96.miyucoルート セーブします。



  きっと……今から俺は、告白される。

  

 ……のか……?



 (いや、まだ、まだわからん! とにかく油断は禁物だ! こんなシチュエーション、リアルじゃ初めてだ……。

 ここから先の会話は慎重にいかないと……っていうか急にハンパない緊張感が襲ってきた……大丈夫か、俺。何か逆に頭が回らねぇ……)



「……私、少し前に初めて……美少女じゃなくて、男の人に興味が出てきたんです。その人は美少女ゲームの動画を配信していて、いつも一生懸命に美少女を追いかけて、精一杯、女の子の事を第一に考えて、落ち込んだり喜んだり、たまにちょっと泣きそうになっていたりして……。この人は本当に美少女が大好きで、尊敬していて、誰よりも美少女の事を大切にしているんだなって伝わってきて……。

 私はその人の動画を観るようになってから、少しずつこの人の事をもっと知りたい、どんな人なんだろうって、日に日にその気持ちが膨らんでいって、いつの間にか、その人の事ばかり考えちゃうようになりました。でも、私はずっと男の人なんて大嫌いだって思っていたので、この気持ちは初め、憧れに似たような感じなのかなって思っていました……。

 

 それでふと、ちょっとしたきっかけでその人に会う事が出来たんです。こんなのってすごい偶然だなって。でも実はそれが既に顔見知りだった人だって知って、その時は、ああ、運命って本当にあるのかな……って思いました。


 でもその人の前ではいっつも私、モジモジしてしまって、だけどゲームや美少女の話になると、逆に周りが見えなくなる位興奮しちゃって、そんな自分がちょっと恥ずかしかったんですけど……その人はそんな私をすんなり受け入れてくれて、ますます私、その人の事が気になってました」



(これ……俺……だよな。

 

 俺の事、言ってるよな……。どう考えても俺と美優ちゃんしかわからない話しになってる気が……。

 しかも美優ちゃん、何か吹っ切れてないか? いつものしどろもどろな感じがないぞ……)



「……こんな私でも、そんな素敵な人に出会えたのは、きっと運命なんだって。
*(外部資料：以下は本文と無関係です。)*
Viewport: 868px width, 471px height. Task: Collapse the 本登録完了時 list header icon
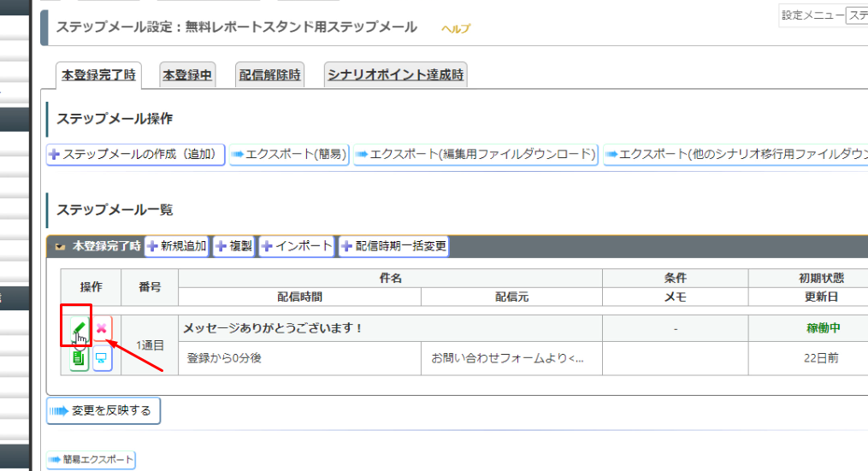tap(60, 247)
ずっと憧れてた人が実は身近にいた人だったなんて。しかも私の事をちゃんと見てくれてて……。

 ……だから私、決心したんです。……じ、自分のルートを作ろうって……そしてその人と一緒に……れ……恋愛ルートを作っていきたいな……って……」



 (美優ちゃんは今……精一杯、俺に話してくれている。

 自分の事、俺の事、今の気持ちを精一杯に)



「多分……きっと、恋愛感情なのかなって思います。……だって、いつもその人の事考えたり、知りたかったり、あ、あと……何て……いうか……一緒にいたいって思ったり……して……。
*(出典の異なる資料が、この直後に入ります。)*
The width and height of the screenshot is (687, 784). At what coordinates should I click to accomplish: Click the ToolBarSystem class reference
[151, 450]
 一緒にいたら、それもわかるんじゃないかなって……で、あの……そう、そうなんです……。

そうなんです……けど……」



(うん? なんか美優ちゃん、言葉尻が少しおかしいぞ……?)




「だ、だから……だからっ! 

さと寸さんは……す……好きな人………いますか?」




 美優は半泣きな顔で悟を見つめていた。

 これ以上ない、おそらく本人は気づいていないであろう、無理目な美少女の表情で。





やっぱり……




 美優ちゃんは、俺の事が好きなんだろう。




 目の前には、恐らく俺を好きであろう(告白未遂)、小さな無理目の美少女。


 心の中には、俺の追いかけ続けた幼馴染の美少女。




 俺は ー 。



 俺は ー 。




[        ]

[        ]




 何も……選択出来ない。


 最適解が何も出てこない……。

 



「さと寸さん……?」



(返事が……できねえ)



「あ……あの……」



(相槌すら打てねえ……クソッ! 美優ちゃんは勇気出して俺に言ってくれてんだ! なのに何だお前は! 勇気出せ! この3枚目がっ!)



 ぎゅっと目をつぶる悟の真っ暗な視界にふいに、初めて出会った時の美優が浮かぶ。





 〈ルートは……一つだけ……なの…… 〉





 ー えっ? ー





 〈ルートは……一つなの。

 ……沢山あったら他の子は悲しむの……〉




 …………。

 ……そうだよな。

 いや、できっこないよな。


 選択肢なんて、ねえんだから。

 こればっかりは……だな。



 悟は意を決したように、ゆっくりと目を開ける。

 そして美優の目を見て、



  「うん。いるよ。好きな人。

 俺の幼馴染の無理目の美少女なんだ」




 悟は今まで通りの優しい、可愛い妹を愛でるような、包み込むような笑顔で美優を見つめている。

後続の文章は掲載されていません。